__Your objective__. When you reach the line with "小小少年闹市摆摊 (416, 1763)" in the data below, begin printing lines exactly, and stop once the line with "中国最著名的五大美女秘书 (491, 2109)" has been printed.

__Data to examine__.
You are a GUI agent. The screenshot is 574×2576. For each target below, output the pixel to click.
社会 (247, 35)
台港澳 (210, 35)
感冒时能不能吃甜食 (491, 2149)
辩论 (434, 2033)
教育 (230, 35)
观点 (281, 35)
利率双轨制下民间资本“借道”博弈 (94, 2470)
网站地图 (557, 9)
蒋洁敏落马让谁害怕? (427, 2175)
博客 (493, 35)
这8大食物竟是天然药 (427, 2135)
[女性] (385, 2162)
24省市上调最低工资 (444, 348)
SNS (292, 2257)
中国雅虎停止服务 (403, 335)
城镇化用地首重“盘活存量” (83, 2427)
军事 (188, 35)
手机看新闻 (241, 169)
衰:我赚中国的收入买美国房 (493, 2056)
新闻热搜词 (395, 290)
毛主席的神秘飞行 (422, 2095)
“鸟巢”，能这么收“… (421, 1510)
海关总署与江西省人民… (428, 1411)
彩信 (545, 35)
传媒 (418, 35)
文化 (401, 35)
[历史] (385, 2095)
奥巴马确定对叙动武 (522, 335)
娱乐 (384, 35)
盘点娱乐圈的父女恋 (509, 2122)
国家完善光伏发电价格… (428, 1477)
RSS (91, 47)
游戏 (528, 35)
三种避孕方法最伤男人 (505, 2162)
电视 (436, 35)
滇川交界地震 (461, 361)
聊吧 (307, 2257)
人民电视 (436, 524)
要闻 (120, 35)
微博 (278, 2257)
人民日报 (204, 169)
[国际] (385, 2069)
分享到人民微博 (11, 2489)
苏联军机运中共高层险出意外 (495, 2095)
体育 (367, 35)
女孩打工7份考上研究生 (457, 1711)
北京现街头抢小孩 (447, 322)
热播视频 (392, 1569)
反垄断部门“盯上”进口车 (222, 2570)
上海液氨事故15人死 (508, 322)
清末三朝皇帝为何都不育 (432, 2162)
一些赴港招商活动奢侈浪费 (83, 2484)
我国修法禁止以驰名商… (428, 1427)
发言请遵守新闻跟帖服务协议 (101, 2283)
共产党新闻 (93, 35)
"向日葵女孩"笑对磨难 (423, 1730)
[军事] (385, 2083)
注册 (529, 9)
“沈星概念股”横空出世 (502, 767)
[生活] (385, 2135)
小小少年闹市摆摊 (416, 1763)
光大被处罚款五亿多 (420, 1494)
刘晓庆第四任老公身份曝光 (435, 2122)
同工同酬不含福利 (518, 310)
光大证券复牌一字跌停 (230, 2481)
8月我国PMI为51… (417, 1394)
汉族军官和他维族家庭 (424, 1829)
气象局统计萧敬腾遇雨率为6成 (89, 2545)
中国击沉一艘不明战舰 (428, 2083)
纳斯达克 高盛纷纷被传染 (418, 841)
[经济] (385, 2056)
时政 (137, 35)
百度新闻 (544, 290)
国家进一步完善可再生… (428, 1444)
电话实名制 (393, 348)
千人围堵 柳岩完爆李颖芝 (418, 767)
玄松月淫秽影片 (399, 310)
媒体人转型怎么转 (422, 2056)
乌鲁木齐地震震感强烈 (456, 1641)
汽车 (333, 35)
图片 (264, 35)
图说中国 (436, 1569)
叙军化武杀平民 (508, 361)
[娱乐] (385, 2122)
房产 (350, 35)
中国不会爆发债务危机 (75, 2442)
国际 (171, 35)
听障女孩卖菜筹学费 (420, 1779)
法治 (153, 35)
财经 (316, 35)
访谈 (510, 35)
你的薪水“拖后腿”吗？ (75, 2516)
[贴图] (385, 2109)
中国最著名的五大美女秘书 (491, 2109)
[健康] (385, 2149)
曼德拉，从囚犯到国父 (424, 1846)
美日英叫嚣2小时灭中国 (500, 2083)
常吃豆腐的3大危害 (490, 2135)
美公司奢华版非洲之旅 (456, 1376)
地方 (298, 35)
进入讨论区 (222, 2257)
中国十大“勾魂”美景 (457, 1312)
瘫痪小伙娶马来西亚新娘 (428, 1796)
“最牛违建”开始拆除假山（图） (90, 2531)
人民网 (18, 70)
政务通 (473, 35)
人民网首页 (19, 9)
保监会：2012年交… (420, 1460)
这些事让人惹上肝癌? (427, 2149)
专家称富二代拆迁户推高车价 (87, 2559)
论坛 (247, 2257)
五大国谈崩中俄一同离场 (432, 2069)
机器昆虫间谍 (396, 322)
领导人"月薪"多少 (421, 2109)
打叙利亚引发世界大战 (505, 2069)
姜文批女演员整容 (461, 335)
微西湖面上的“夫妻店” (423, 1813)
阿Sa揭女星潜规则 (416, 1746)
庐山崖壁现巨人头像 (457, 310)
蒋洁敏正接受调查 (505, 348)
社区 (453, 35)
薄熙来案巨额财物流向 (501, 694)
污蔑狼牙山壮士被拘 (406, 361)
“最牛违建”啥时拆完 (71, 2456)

__Task result__.
小小少年闹市摆摊 (416, 1763)
光大被处罚款五亿多 (420, 1494)
刘晓庆第四任老公身份曝光 (435, 2122)
同工同酬不含福利 (518, 310)
光大证券复牌一字跌停 (230, 2481)
8月我国PMI为51… (417, 1394)
汉族军官和他维族家庭 (424, 1829)
气象局统计萧敬腾遇雨率为6成 (89, 2545)
中国击沉一艘不明战舰 (428, 2083)
纳斯达克 高盛纷纷被传染 (418, 841)
[经济] (385, 2056)
时政 (137, 35)
百度新闻 (544, 290)
国家进一步完善可再生… (428, 1444)
电话实名制 (393, 348)
千人围堵 柳岩完爆李颖芝 (418, 767)
玄松月淫秽影片 (399, 310)
媒体人转型怎么转 (422, 2056)
乌鲁木齐地震震感强烈 (456, 1641)
汽车 (333, 35)
图片 (264, 35)
图说中国 (436, 1569)
叙军化武杀平民 (508, 361)
[娱乐] (385, 2122)
房产 (350, 35)
中国不会爆发债务危机 (75, 2442)
国际 (171, 35)
听障女孩卖菜筹学费 (420, 1779)
法治 (153, 35)
财经 (316, 35)
访谈 (510, 35)
你的薪水“拖后腿”吗？ (75, 2516)
[贴图] (385, 2109)
中国最著名的五大美女秘书 (491, 2109)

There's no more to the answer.